Stored data entries:
....

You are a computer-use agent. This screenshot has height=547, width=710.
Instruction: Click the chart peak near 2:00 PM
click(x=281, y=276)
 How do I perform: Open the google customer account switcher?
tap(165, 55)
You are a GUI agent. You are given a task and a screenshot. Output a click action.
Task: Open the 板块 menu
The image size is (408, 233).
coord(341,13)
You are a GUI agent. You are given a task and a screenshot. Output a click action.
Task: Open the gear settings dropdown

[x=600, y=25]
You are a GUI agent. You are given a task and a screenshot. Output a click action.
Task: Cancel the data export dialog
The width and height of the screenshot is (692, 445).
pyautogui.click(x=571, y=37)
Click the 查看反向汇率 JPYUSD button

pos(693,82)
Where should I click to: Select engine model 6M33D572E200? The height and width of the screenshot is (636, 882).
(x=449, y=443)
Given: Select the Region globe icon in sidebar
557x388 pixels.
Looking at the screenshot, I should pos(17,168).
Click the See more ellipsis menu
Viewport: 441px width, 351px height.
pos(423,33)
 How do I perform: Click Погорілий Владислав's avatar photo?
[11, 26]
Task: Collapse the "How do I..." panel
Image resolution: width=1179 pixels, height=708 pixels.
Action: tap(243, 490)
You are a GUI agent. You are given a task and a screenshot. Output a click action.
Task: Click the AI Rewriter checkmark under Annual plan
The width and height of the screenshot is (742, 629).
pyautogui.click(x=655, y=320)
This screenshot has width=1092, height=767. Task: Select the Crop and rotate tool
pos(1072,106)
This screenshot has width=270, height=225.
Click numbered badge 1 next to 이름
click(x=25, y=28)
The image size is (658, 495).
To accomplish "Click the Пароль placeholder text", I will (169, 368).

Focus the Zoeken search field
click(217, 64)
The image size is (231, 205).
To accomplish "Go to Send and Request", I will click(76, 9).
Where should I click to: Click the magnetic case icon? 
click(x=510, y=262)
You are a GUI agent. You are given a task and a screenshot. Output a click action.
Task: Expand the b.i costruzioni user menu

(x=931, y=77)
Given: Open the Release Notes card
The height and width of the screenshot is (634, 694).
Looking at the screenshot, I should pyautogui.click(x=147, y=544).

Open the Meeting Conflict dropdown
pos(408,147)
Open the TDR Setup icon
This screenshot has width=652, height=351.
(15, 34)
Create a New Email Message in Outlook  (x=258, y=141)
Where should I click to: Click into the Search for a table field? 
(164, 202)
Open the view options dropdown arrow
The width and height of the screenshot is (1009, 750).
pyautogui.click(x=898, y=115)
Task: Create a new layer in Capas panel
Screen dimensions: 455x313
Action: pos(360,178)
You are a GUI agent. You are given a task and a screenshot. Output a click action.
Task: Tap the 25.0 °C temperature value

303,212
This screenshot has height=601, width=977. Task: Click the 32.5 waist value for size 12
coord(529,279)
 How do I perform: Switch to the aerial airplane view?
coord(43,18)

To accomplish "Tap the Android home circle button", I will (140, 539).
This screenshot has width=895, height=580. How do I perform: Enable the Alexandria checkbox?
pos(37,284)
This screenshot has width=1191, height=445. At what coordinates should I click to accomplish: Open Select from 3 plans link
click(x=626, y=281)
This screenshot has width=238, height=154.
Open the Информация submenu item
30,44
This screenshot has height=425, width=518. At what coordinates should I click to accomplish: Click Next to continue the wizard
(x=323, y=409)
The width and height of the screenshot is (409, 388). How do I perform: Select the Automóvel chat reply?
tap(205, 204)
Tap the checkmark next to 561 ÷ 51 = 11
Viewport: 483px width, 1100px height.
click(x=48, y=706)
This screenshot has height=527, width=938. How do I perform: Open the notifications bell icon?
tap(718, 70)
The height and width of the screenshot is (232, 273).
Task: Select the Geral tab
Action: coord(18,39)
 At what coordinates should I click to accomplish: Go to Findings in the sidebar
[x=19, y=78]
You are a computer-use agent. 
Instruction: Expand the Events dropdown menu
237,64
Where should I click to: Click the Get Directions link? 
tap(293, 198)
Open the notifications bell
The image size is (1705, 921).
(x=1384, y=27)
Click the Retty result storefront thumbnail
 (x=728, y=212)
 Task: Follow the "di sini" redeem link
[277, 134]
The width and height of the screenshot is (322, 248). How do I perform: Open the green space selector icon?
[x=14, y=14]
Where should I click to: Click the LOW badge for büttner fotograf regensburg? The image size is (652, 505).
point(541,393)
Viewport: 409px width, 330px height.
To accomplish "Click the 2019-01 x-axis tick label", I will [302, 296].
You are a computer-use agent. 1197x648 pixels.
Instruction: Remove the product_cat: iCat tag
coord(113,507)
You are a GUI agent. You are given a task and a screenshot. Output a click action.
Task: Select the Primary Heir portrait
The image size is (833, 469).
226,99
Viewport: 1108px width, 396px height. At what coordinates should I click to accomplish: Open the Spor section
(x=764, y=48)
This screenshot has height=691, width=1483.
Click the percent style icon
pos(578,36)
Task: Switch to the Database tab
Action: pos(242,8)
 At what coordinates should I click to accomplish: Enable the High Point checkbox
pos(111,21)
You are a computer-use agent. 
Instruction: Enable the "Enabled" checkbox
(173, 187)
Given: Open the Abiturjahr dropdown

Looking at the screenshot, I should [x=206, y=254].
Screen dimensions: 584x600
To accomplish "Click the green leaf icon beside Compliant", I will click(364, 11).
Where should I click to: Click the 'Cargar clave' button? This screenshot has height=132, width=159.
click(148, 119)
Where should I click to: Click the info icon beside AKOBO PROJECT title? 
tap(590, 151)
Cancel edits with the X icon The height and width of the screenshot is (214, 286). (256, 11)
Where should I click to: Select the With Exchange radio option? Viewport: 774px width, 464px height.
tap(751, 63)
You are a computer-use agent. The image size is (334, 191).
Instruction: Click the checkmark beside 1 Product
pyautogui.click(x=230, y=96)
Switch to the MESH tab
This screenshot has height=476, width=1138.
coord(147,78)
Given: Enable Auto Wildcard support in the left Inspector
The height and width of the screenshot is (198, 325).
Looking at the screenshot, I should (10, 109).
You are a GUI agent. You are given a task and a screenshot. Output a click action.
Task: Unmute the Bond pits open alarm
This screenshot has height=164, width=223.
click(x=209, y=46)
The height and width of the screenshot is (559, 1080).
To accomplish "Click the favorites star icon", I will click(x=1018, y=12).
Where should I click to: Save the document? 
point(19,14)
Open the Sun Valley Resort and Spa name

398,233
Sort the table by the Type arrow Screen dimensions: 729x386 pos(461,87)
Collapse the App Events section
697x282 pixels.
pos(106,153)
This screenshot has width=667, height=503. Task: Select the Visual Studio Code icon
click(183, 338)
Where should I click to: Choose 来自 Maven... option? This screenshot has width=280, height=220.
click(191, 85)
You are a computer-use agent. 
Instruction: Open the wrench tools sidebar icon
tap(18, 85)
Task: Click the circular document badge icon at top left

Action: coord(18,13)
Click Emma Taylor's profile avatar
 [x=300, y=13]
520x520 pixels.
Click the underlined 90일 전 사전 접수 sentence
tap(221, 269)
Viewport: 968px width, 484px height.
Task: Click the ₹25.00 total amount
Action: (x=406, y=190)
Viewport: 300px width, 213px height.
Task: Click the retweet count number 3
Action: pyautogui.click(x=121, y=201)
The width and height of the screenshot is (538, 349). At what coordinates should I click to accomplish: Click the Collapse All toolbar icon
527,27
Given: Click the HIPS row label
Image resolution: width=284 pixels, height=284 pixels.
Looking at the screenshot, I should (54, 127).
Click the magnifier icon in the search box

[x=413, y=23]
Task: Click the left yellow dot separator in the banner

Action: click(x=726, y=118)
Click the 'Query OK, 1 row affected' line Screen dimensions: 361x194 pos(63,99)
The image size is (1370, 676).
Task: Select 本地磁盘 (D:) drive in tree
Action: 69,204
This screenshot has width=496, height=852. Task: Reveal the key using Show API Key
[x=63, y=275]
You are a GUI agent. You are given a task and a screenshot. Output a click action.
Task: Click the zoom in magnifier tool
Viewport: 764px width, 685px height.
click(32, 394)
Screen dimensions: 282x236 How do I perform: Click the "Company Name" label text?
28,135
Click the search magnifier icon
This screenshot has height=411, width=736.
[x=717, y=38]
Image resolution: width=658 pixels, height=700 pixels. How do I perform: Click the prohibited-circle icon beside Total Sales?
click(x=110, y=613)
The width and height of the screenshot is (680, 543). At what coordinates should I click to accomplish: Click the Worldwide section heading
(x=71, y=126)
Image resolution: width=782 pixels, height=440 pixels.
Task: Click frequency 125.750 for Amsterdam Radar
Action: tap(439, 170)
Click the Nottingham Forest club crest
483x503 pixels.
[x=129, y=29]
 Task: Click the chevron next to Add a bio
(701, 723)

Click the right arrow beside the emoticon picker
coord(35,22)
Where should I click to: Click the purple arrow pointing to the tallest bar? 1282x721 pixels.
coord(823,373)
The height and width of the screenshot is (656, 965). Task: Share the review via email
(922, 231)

....

• Your instructions:
Give back precisely the lines above that start at the line containing "How do I perform: Switch" and end at the line containing "This screenshot has width=238, height=154.", inclusive. No other lines belong in the output.

• Exercise solution:
 How do I perform: Switch to the aerial airplane view?
coord(43,18)

To accomplish "Tap the Android home circle button", I will (140, 539).
This screenshot has width=895, height=580. How do I perform: Enable the Alexandria checkbox?
pos(37,284)
This screenshot has width=1191, height=445. At what coordinates should I click to accomplish: Open Select from 3 plans link
click(x=626, y=281)
This screenshot has width=238, height=154.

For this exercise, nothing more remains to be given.